FIGURE 10.

CLEC-2 can form clusters that, following ligand engagement, migrate in a directed manner toward the center of the cell. A, washed mouse platelets were allowed to interact with mPDPN-Fc (10 μg/ml)-coated glass dishes for 45 min at 37 °C. TIRFM image of Alexa 488-phalloidin (left panel) and Alexa 647-anti-CLEC-2 (INU1) (middle panel). The merged images are shown in the right panel (actin, green; mCLEC-2, red). Two regions of interest are highlighted, R1 and R2. Scale bar, 5 μm. B, TIRFM images of Alexa 647-anti-mCLEC-2 in the boxed regions from Fig. 10A (R1 and R2; left panels). dSTORM images of regions 1 and 2 (middle panels). Quantitative cluster mapping of the dSTORM images of regions 1 and 2 (right panels).
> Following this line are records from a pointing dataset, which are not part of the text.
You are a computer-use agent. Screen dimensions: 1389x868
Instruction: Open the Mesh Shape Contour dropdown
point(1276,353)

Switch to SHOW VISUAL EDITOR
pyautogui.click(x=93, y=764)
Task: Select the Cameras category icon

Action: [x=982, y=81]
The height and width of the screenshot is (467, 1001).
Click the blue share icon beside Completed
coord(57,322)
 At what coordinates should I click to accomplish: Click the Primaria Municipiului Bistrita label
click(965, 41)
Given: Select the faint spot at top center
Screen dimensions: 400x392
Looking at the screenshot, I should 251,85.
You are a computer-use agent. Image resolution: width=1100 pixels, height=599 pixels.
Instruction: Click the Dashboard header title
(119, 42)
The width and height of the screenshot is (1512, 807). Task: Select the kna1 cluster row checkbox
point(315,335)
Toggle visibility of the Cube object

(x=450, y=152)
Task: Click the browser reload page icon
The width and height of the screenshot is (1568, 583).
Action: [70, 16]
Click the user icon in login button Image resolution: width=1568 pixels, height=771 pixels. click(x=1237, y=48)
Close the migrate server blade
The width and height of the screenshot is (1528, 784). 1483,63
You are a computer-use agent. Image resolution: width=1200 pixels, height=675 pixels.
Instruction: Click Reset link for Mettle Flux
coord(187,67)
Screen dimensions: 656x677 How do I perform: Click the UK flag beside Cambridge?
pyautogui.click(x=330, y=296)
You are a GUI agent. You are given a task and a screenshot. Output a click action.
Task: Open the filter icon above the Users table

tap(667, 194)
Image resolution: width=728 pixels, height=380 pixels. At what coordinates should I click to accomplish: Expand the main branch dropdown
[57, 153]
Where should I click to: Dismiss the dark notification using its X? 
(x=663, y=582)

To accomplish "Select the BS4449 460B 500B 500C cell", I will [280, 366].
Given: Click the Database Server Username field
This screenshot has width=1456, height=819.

Scale bar, 1 μm. Ripley's K-function analysis of the molecules in regions 1 and 2; L(r) − r reports the degree of clustering relative to a random distribution (indicated by the lower and upper 99% confidence intervals (CI) (red and green lines)), and r is the radial scale. C, TIRFM time course of a mCLEC-2-AcGFP-expressing DT40 chicken B cell interacting with a planar lipid bilayer containing an CLEC-2-activating antibody (17D9) (see supplemental Movie S3). The bright field image shows the location of the cell. Scale bar, 2 μm. Images are representative of three independent experiments.